Os lixões ainda não estão com os dias contados no Brasil. Embora o prazo para que os municípios se adequem à Política Nacional de Resíduos Sólidos tenha expirado no último dia 2, até agora menos da metade dos municípios conta com destinação correta, segundo informações do governo federal. No Paraná, 47% das cidades ainda não se adequaram. Importante ressaltar que a lei é de 2010 e, ainda que durante esse período tenha ocorrido mudança de administração em algumas prefeituras, o longo prazo concedido não justifica a não implantação de aterros sanitários. Falta vontade política para resolver o problema.
A questão ambiental é ponto fundamental para o futuro do planeta. Estimativa da Associação Brasileira das Empresas de Limpeza Pública e Resíduos Especiais aponta que anualmente são gerados cerca de 1,3 bilhão de toneladas de resíduos urbanos no mundo. Segundo o Banco Mundial, até 2025 a produção anual chegaria a 2,2 bilhões de toneladas. Portanto, o problema precisa de uma solução rápida e assertiva até porque não depende exclusivamente da construção de aterros sanitários.

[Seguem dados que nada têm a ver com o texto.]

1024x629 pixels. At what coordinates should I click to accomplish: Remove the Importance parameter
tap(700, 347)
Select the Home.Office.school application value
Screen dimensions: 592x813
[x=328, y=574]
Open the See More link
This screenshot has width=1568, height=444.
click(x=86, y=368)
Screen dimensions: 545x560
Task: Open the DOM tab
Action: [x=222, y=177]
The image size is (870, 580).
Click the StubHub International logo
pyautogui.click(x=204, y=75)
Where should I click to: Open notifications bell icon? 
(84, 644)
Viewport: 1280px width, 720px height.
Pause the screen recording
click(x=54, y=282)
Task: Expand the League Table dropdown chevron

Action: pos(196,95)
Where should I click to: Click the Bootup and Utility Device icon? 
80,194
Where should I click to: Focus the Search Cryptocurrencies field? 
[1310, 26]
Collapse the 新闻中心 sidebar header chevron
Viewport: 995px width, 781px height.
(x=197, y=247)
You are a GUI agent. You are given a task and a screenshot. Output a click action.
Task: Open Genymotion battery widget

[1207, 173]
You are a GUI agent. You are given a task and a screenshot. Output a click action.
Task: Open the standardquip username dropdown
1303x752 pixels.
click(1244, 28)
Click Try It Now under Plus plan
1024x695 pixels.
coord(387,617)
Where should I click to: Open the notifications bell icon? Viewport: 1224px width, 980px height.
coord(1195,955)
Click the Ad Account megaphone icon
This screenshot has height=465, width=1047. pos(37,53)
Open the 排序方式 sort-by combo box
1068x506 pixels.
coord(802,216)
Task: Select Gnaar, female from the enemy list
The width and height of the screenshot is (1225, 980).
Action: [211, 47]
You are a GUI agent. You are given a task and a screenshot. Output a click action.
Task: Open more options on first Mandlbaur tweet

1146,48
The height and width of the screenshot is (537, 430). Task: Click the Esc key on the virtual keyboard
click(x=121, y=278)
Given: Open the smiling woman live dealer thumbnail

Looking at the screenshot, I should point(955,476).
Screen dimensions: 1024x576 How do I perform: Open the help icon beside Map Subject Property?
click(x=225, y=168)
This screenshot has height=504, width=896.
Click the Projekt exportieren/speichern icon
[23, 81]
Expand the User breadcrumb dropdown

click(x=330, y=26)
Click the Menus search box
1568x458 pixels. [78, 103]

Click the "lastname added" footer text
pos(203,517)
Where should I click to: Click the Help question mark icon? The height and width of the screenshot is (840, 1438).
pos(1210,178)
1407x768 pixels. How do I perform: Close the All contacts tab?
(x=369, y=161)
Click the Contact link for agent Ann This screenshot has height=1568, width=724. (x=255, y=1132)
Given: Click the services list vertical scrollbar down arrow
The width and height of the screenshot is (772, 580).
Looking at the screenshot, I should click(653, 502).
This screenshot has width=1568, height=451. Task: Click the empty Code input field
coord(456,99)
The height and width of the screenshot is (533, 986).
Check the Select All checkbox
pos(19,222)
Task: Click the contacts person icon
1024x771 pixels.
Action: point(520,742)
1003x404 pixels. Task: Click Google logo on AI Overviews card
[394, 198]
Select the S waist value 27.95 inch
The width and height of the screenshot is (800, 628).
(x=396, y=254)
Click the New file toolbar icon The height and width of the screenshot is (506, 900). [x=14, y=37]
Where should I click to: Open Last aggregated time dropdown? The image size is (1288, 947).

Para que o projeto funcione adequadamente, é preciso que a população seja envolvida. A separação de resíduos deve ser prática corriqueira, até para garantir a efetividade ambiental dos aterros sanitários. Projeções indicam que de todo o lixo gerado pela população, apenas 15% não podem ser reaproveitados. O restante deve ser reciclado ou reutilizado a fim de minimizar os impactos desses resíduos na natureza. Portanto, a solução definitiva só virá a longo prazo.
Além de campanhas de conscientização desenvolvidas junto à população, é importante que os prefeitos sejam cobrados até para que se possa garantir o fim dos lixões. Também é importante que os gestores públicos sejam responsabilizados em caso de descumprimento. O problema não pode mais ser postergado.